**Record excerpts**
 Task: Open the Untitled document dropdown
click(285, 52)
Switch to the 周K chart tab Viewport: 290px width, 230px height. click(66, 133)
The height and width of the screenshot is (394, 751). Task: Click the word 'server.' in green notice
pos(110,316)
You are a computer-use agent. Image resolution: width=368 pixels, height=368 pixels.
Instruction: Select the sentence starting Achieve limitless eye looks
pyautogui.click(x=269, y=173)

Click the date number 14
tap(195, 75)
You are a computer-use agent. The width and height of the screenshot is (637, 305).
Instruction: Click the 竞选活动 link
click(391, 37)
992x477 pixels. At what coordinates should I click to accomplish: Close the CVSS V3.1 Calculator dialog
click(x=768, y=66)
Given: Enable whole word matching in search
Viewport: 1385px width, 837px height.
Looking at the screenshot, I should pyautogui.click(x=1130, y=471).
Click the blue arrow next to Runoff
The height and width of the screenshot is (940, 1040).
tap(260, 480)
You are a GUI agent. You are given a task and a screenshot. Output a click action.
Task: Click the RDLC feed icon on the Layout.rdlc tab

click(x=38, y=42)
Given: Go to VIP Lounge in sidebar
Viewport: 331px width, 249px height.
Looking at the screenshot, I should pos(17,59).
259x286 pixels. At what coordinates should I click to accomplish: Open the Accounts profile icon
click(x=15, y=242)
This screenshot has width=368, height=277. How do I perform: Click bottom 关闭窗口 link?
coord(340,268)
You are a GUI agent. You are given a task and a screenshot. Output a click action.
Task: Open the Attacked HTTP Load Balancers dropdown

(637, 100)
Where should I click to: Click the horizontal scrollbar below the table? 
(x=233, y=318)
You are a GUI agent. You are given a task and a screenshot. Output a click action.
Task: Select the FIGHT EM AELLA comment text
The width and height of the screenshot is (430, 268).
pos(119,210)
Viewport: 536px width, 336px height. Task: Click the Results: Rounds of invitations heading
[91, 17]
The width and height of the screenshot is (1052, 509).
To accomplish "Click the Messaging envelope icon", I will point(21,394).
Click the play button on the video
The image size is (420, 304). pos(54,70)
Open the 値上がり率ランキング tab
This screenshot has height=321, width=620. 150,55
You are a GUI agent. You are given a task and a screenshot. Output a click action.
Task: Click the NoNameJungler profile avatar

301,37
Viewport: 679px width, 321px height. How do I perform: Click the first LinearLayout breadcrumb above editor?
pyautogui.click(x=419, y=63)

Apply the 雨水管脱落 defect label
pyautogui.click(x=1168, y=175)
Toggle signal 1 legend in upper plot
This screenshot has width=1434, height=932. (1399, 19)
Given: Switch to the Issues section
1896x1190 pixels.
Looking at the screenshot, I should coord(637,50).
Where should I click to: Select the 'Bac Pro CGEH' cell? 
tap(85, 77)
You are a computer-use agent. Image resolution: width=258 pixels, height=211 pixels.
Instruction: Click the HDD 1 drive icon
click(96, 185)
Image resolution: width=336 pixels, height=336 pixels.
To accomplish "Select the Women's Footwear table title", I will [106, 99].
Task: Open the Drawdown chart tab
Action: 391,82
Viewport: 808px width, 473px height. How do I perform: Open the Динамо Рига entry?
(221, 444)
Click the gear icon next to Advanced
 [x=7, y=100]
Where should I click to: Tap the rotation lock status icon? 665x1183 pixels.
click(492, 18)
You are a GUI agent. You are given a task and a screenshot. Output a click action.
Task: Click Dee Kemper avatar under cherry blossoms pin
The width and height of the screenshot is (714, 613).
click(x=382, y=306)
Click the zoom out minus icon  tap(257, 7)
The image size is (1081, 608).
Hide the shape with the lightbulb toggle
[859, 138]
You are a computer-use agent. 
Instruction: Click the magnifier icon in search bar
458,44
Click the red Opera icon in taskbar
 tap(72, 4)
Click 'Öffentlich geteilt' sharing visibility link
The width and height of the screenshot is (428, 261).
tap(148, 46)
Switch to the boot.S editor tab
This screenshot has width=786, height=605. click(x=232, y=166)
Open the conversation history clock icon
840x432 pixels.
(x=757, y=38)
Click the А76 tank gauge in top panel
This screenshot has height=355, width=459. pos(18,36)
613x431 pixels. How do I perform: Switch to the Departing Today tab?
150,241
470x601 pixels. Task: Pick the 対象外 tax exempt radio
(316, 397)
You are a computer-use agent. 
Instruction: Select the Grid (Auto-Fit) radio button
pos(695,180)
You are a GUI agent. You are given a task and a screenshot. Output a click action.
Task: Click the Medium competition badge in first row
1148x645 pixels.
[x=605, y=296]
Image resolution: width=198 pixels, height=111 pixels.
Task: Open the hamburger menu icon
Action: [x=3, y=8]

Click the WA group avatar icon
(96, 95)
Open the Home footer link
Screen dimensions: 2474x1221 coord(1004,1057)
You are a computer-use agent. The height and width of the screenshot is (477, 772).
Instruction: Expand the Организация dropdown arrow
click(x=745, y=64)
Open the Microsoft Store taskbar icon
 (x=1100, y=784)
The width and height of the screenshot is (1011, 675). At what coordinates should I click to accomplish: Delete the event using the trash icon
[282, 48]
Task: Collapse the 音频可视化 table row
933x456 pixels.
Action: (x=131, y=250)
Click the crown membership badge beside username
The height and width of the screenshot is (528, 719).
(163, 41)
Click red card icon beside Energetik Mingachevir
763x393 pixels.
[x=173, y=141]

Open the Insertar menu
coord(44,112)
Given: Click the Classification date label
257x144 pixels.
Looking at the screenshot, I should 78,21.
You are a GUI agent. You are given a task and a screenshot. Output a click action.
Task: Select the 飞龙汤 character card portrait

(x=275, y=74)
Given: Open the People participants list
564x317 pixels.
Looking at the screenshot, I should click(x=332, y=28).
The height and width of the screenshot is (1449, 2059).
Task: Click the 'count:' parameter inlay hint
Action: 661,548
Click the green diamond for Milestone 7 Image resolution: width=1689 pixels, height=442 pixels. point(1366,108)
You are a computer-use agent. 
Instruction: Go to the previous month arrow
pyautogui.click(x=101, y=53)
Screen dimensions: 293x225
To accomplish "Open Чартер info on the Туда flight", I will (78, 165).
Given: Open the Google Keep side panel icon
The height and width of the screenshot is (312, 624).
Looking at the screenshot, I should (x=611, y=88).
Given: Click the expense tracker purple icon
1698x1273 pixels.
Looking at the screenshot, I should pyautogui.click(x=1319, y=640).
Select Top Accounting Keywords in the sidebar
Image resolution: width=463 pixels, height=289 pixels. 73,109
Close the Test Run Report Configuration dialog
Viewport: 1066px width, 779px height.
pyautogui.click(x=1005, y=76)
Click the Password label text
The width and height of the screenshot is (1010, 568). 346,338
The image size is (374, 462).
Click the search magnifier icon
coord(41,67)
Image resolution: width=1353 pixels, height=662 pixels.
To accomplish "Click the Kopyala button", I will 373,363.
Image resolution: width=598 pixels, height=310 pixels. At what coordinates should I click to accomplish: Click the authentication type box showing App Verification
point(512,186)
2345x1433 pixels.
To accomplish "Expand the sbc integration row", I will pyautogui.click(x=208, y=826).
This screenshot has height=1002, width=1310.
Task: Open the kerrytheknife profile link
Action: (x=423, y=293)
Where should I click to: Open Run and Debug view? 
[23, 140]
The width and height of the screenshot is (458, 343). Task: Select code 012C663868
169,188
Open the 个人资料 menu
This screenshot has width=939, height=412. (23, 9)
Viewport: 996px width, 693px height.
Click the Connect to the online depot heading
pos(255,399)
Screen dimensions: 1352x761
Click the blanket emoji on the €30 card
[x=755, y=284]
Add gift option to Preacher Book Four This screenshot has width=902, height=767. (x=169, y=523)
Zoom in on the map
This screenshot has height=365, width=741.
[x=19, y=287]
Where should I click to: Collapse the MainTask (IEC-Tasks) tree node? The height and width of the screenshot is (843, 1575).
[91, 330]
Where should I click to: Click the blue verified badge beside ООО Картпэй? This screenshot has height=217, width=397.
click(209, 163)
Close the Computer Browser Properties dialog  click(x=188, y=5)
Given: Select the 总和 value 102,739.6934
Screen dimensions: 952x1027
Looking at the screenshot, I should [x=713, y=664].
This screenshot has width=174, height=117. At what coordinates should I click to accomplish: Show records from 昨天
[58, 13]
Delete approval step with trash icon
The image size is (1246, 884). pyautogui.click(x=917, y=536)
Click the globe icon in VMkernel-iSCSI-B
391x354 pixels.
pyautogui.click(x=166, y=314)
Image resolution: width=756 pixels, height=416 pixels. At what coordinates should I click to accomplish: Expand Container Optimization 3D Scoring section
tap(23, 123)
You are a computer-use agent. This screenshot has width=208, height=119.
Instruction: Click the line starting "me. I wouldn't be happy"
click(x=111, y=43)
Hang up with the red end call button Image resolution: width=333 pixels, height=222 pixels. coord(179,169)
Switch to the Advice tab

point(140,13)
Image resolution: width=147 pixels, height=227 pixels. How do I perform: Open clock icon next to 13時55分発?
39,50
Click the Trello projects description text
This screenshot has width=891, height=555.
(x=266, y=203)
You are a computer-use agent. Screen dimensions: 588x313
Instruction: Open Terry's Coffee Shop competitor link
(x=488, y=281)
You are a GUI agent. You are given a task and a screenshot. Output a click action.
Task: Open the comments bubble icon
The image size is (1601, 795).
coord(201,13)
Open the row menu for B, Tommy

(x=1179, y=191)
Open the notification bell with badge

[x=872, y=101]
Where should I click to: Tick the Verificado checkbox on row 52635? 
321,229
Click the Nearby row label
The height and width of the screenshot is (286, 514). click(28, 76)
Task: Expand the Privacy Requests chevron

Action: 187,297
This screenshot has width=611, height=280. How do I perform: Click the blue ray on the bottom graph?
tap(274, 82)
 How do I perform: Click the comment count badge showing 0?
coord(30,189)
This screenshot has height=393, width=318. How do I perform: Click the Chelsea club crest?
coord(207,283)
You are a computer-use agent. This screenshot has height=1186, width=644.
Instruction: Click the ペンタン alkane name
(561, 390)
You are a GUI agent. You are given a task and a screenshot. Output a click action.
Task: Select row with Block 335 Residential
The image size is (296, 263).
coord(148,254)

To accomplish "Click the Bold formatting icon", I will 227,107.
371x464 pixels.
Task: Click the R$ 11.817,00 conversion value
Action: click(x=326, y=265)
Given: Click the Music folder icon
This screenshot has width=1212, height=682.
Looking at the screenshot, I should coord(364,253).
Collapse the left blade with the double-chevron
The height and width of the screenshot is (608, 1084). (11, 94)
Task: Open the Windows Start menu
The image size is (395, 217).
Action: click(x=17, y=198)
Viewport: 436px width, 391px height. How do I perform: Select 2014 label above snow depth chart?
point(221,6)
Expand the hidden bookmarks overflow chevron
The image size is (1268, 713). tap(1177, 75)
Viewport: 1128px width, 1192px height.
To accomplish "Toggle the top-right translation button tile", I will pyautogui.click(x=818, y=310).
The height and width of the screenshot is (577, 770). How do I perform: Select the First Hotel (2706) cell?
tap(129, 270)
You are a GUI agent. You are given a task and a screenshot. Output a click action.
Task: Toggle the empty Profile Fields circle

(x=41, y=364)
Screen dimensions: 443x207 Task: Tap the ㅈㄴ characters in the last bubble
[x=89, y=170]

**What the task asks**
Please reproduce the data from the line containing "Screen dimensions: 443x207" through the end, substituting "final" for "last" and leaving everything else unchanged.

**Written answer**
Screen dimensions: 443x207 Task: Tap the ㅈㄴ characters in the final bubble
[x=89, y=170]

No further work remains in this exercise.